Israel denies border crossing change

An Israeli official denied that the Qalandiya checkpoint between Ramallah and Jerusalem has been turned into an international border crossing.

    The Qalandiya crossing links Jerusalem with West Bank

    Ra'anan Gissin, adviser to the Israeli prime minister, told that Israel was closing checkpoints as a precautionary measure ahead of the Israeli elections on Tuesday.

    Earlier reports quoting an unnamed Israeli army spokesman said that Israel had turned the Qalandiya passage into an international border crossing, pointing out that the decision would be effective immediately.

    Palestinians fear the switch would further strangle Palestinain territories by separating Jerusalem from the rest of West Bank.

    "The decision has not been taken yet," Gissin told "What we have done is closing checkpoints as a necessary step to protect ourselves from terrorist attacks."

    Gissin said the decision is on the agenda of some Israeli officials and could be adopted after the elections.

    He was referring to Ehud Olmert, the acting Israeli prime minister, who said he plans to withdraw unilaterally from large parts of the West Bank if he wins the elections.

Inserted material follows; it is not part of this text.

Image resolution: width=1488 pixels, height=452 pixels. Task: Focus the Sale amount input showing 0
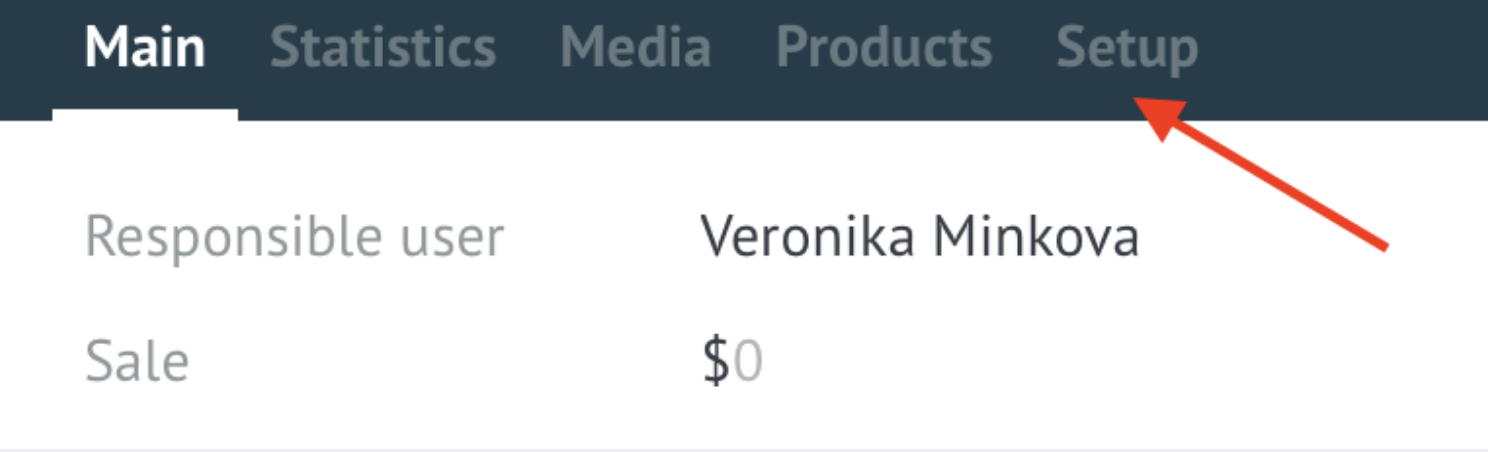(x=748, y=363)
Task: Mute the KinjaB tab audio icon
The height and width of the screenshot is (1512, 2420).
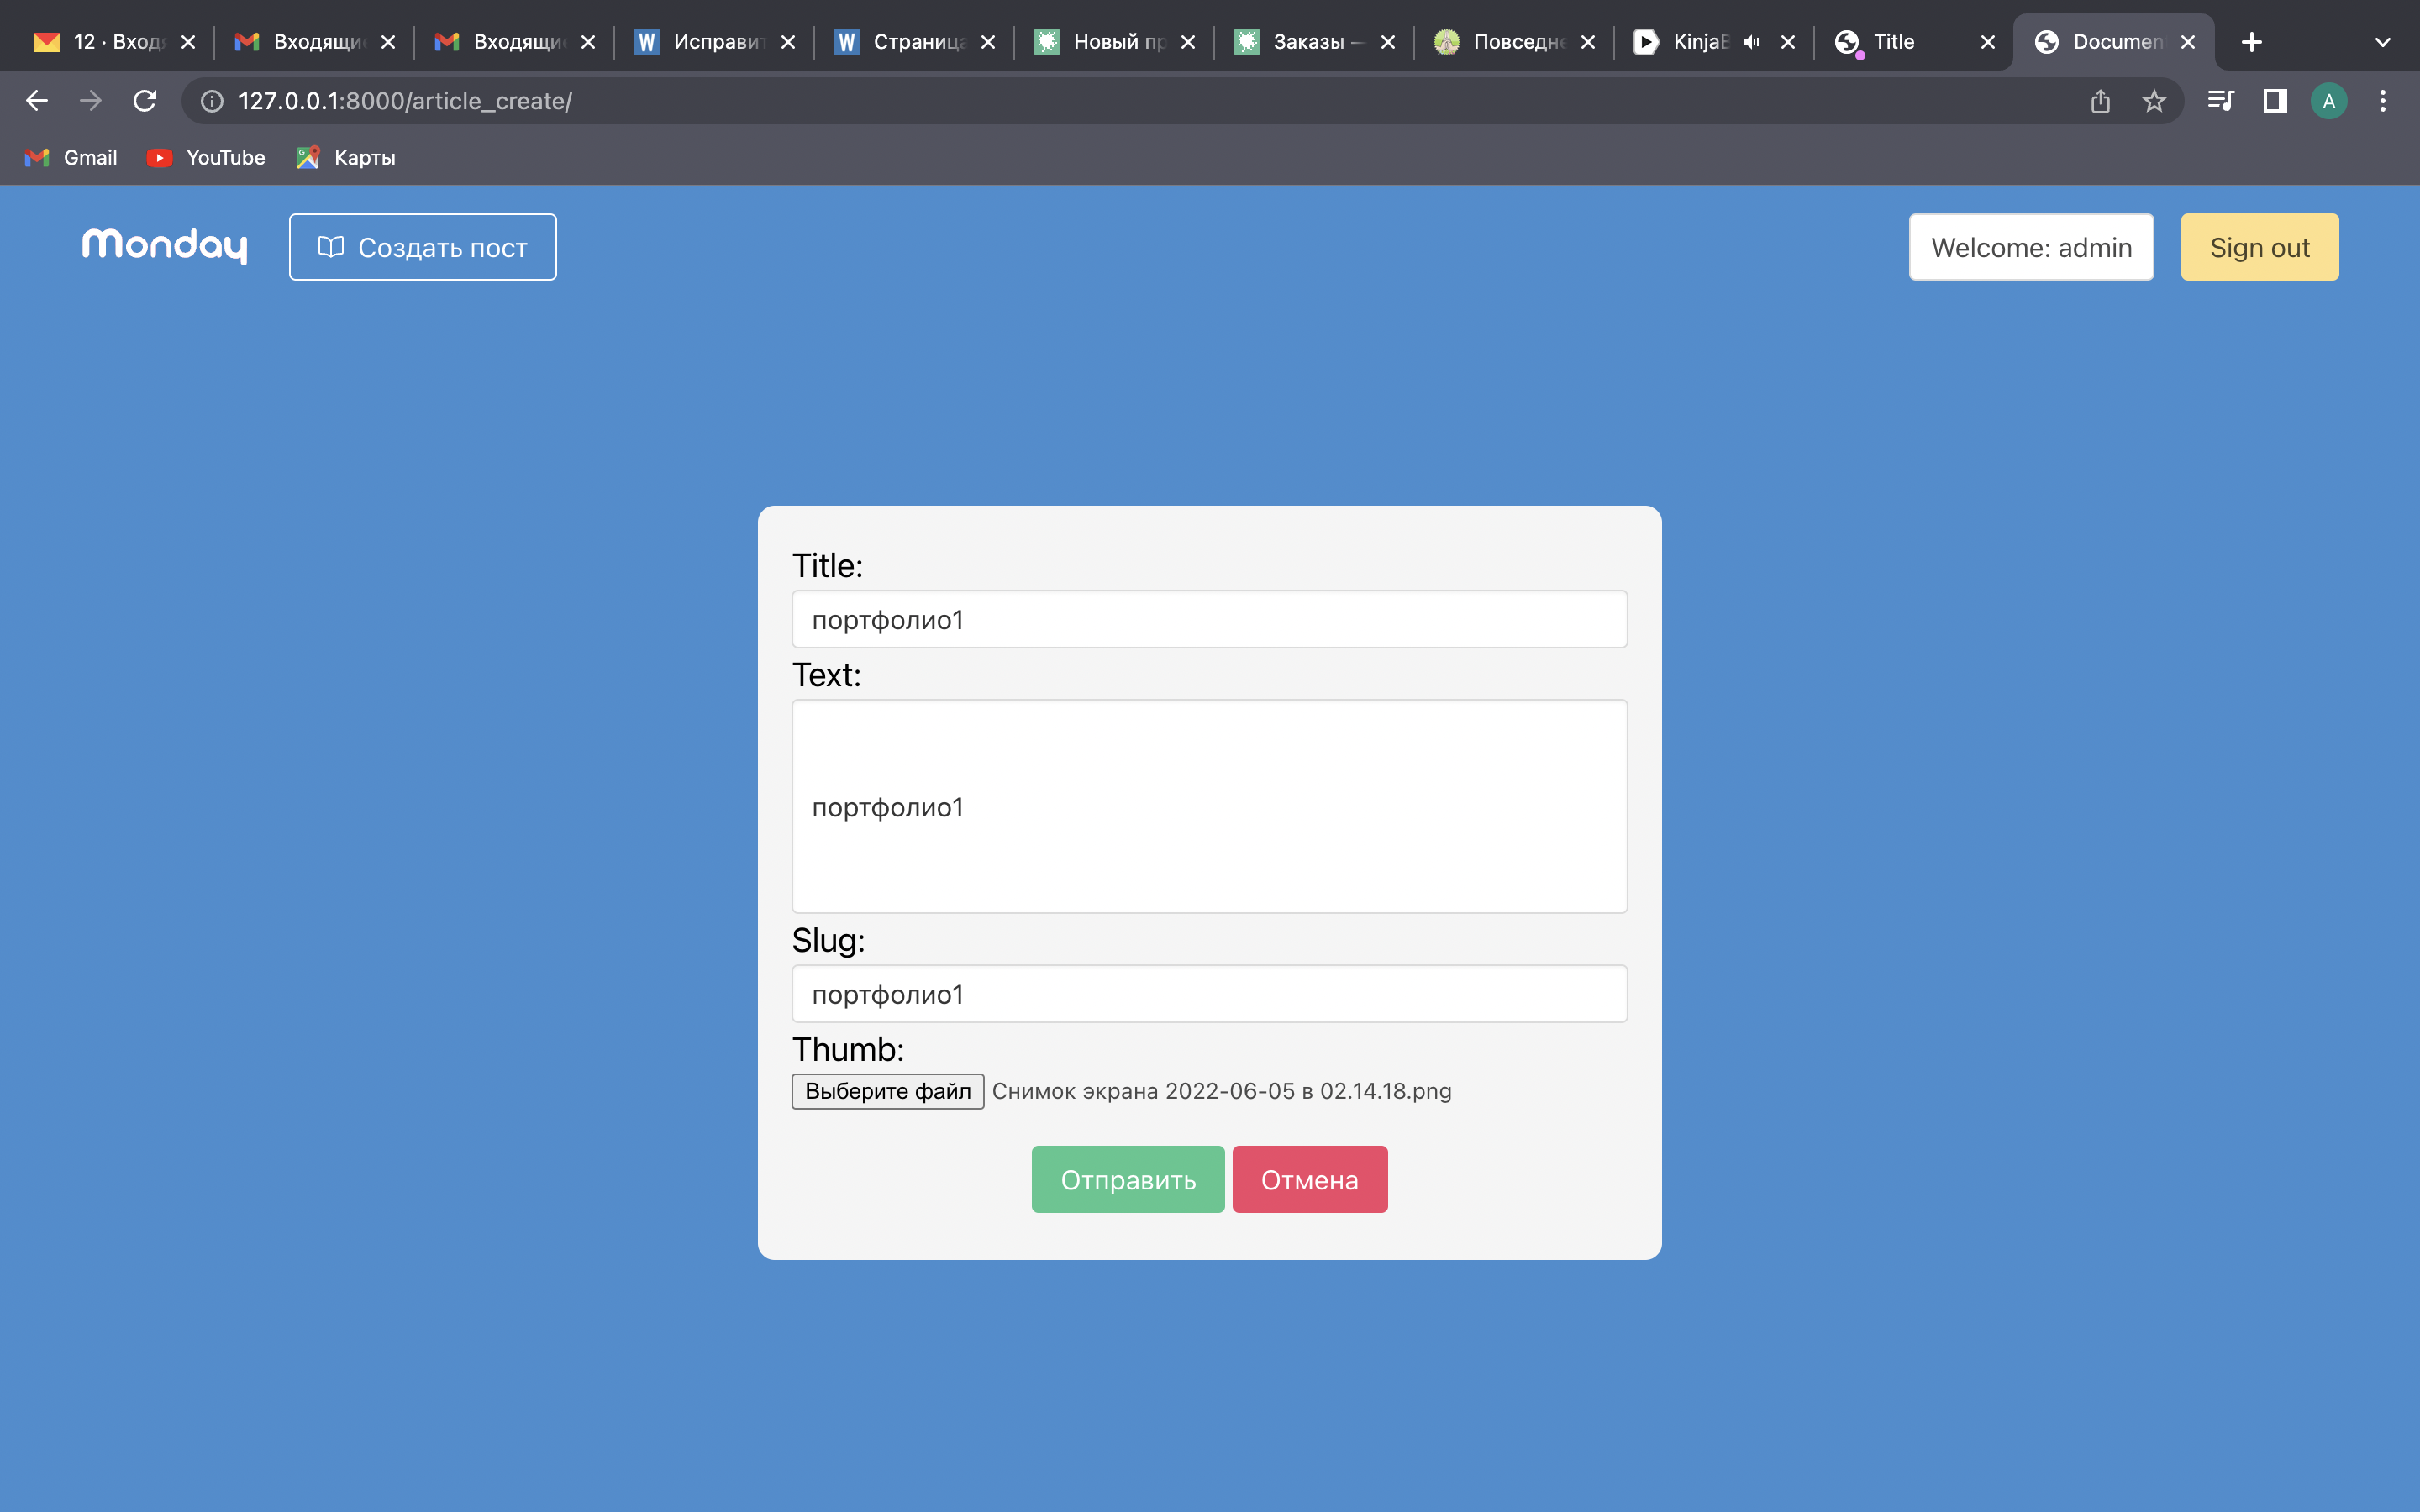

    Olmert said he would hold talks with Washington and other countries on an Israeli pull-out from the West Bank and demarcation of Israel's international borders, if there are no peace talks with the Palestinians.

    Palestinian officials criticised the plan, saying that it would turn "their country into isolated cantons".

    Saeb Erikat, the Palestinian negotiations official, said the move will further strangle the Palestinian territories.

    Olmert proposes completing the separation barrier between Israel and the West Bank that has been under construction for more than four years, incorporating main settlement blocs on the "Israeli" side and moving settlers outside the barrier into the blocs.

    Up to now the US and Europe have opposed Israeli settlements in the West Bank and have called for borders to be fixed through negotiations, not unilateral action, but Olmert remained hopeful.